Former drug user Jennifer Agatha was sentenced to two years in an Indonesian prison in 2021 after police found half a gram of methamphetamine on a friend.
“At the time, I didn’t feel any remorse or guilt, I blamed others,” said Agatha, who served her time and now lives in Surabaya, a city on Java island.
The 28-year-old said punishment for her drug offences was not effective because she lived in jail “alongside other drug addicts and dealers”.
Inmates often exchanged tips on how to run drug businesses without getting caught, she said.
“I was even thinking [about] how to find drugs inside prison,” she said.
But people in situations like Agatha could soon be able to avoid jail, under proposed changes.
Just days before the remaining five Bali Nine members were transferred to Australia, Indonesia’s government signalled a shift in its approach to some drug laws.
Indonesia’s Coordinating Minister of Law, Human Rights and Immigration Yusril Ihza Mahendra told reporters last Thursday during a doorstop that the government planned to amend the country’s drug laws so that users would be sent to rehabilitation instead of being sentenced to prison.
He said the changes would follow the “spirit of restorative justice” under the new Criminal Code set to replace the existing code in January 2026.
The existing code was inherited from the Dutch East Indies colonial government.
Mr Mahendra said the government now considered drug users to be “victims” who needed to be “rehabilitated while being guided by the state”.

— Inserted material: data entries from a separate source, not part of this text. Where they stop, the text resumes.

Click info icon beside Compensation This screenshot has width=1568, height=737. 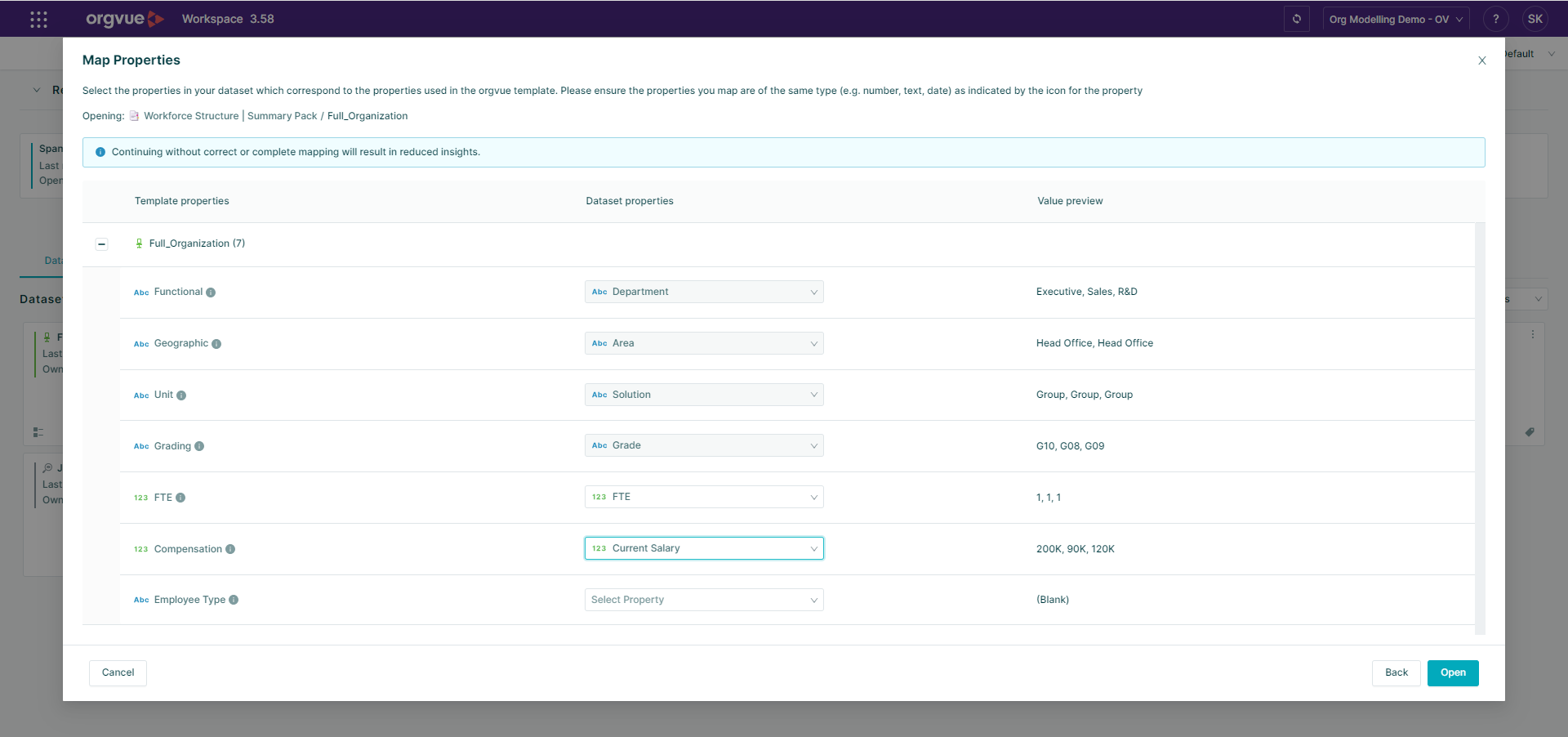coord(230,549)
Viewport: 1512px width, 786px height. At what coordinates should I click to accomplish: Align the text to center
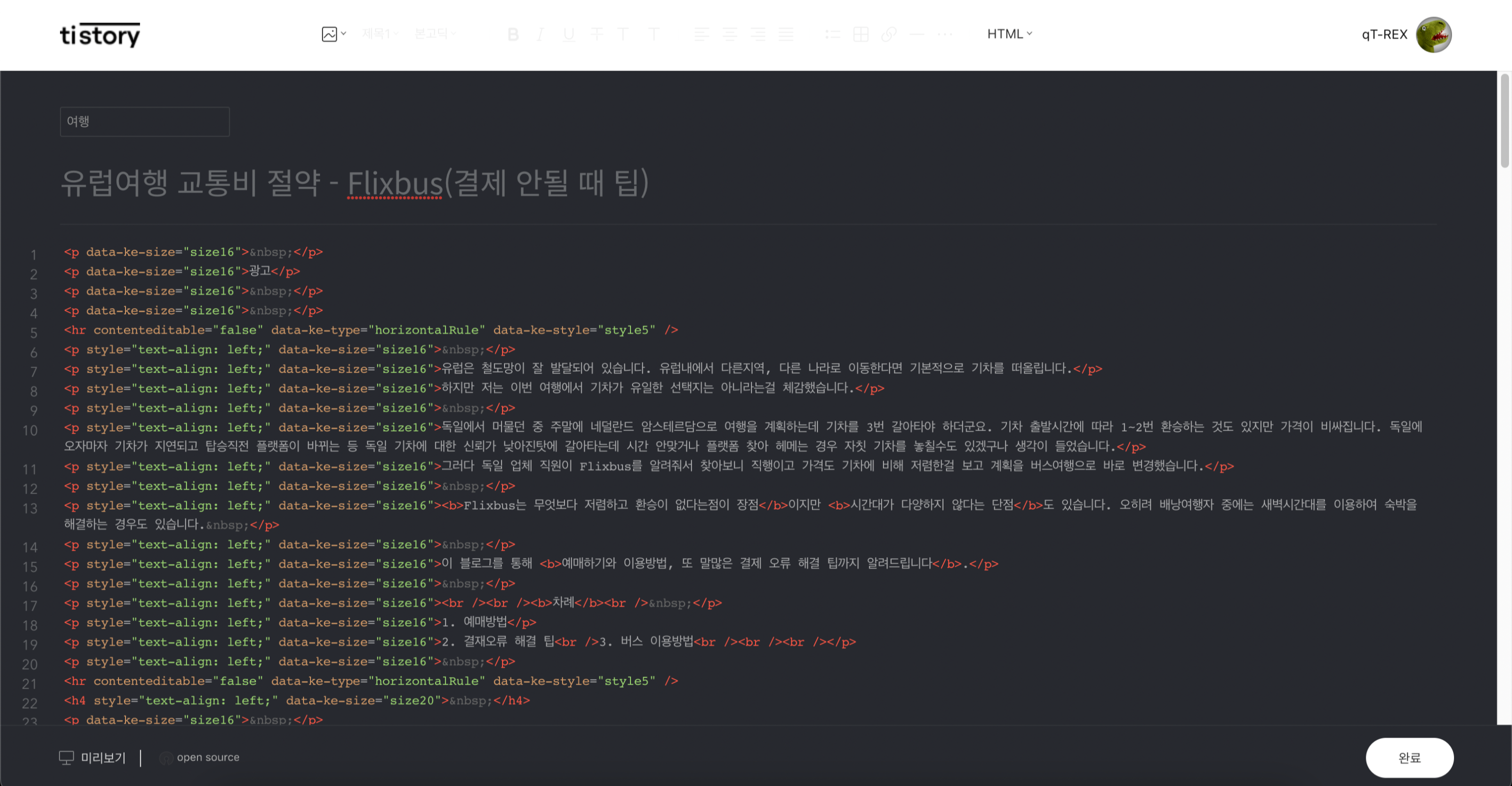pos(730,34)
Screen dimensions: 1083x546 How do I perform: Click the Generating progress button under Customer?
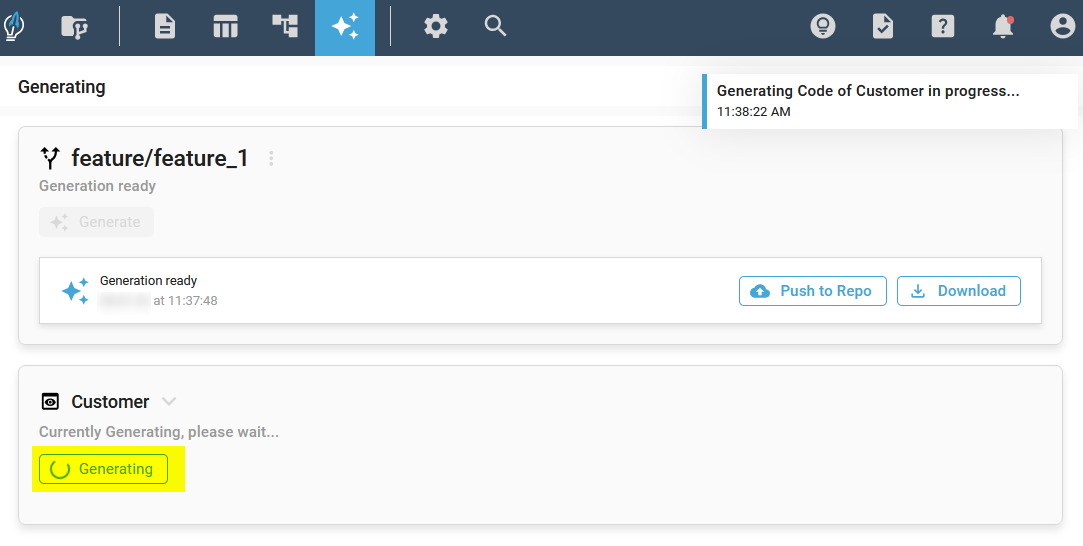103,469
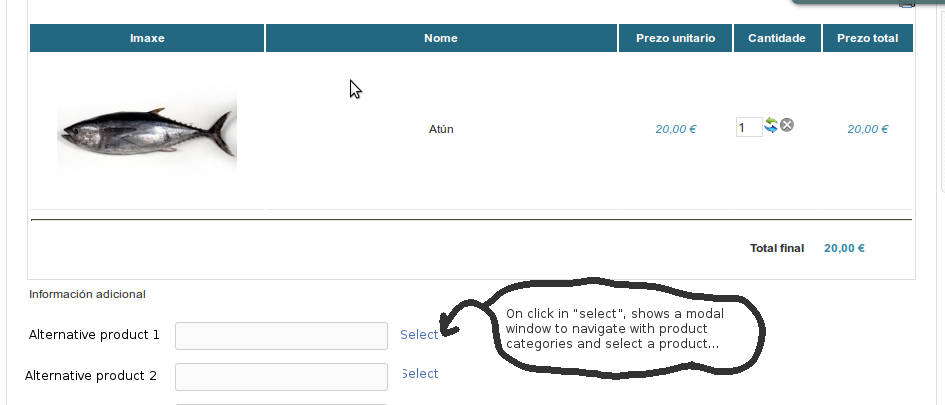The image size is (945, 405).
Task: Click the Prezo unitario column header
Action: (675, 39)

The penalties for drug smuggling are set to remain unchanged.
While he did not specify when the law would be amended, he said the change would help tackle jail overcrowding.
According to the government, Indonesia’s detention centres and prisons are operating at 200 per cent of their capacity with around 70 per cent of the cases in those facilities related to drug offences.
“Perhaps the number of inmates will decrease drastically but that doesn’t mean [drug users] are free because they’re not sentenced to prison,” he said.
“They will still undergo rehabilitation.”
Calls for decriminalisation
Under Indonesia’s existing Narcotics Law, penalties for convicted drug users range from a minimum prison sentence of one year for a minor possession offence to a maximum of life imprisonment.
The penalty for drug smuggling offences in Indonesia is life in jail or the death penalty.
For years, legal experts and organisations in Indonesia have advocated for the Narcotics Law to be revised.
However, criminal law experts, including Institute for Criminal Justice Reform executive director Erasmus Napitupulu, have criticised the government’s proposal, arguing the policy change would simply move overcrowding from jails to rehabilitation services.
“Not all drug users require rehabilitation,” said Mr Napitupulu, referring to recreational drug users or people who used drugs once.
“What we need is the decriminalisation of drug users, by providing a non-punitive and non-criminal response to drug use for personal purposes.”